I’ve found myself collapsing on the sofa after seemingly endless days barely able to recall what I’d managed to achieve since I’d got up that morning whilst listening to the whirr of things I still needed to do and wondering when my mind would ever be still enough to focus on them – let alone make a proper start on editing that novel…

And then it struck me. I didn’t need to keep all this stuff trapped inside my head. I needed in fact to write it down, to make some lists, to see it all there plain and simple so I could begin to tackle it. I needed to get a diary.

I’m not entirely sure why I stopped using a diary – a paper one at least. In the ten years I was teaching I would never go anywhere without my planner. Every thought and task relating to my professional life would be documented in there somewhere – and it was an important ritual at the beginning of each week to go through and get my goals clear in my head. I kept a separate diary for my personal tasks – a pocket moleskine one for years, with space for notes. This gradually transitioned onto my phone, and once I was on maternity leave that electronic method became the only one I used.

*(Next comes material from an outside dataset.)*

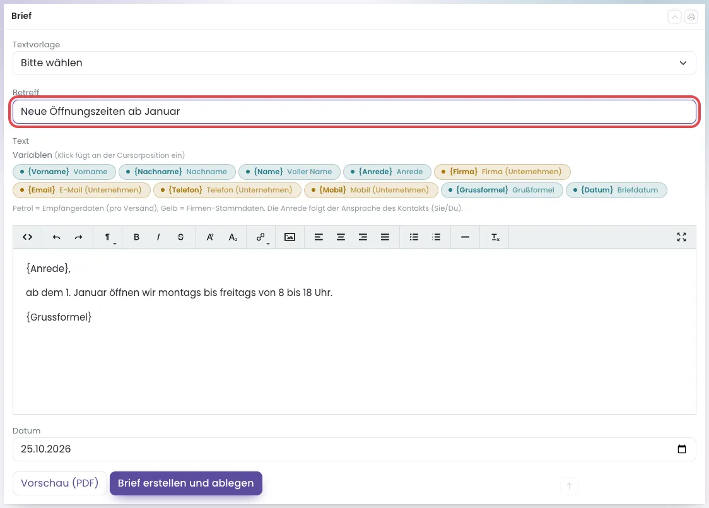709x508 pixels.
Task: Switch the editor to fullscreen mode
Action: pos(681,237)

That seemed ok, for a while. Especially once Arthur arrived so much of what I had to do was so ‘in the moment’ that it seemed a waste of any precious spare seconds to write it down. Things have got increasingly complicated since those early days, but I’ve generally managed to muddle through, hanging the thoughts and tasks in my head onto our simple routines and frantically making the occasional list when it all got too much.

But I’ve realised that the time has come when I need more structure. There are so many balls I’m trying to juggle now that if I try to do it by the power of my mind alone then I’m going to start dropping them. So last weekend I ordered a diary. A moleskine, for old-time’s sake, but one which encapsulates what I loved about my teacher planner alongside the conventional day by day approach. It’s called a ‘professional taskmaster’ (even the name makes me feel more organised), and it’s pretty awesome.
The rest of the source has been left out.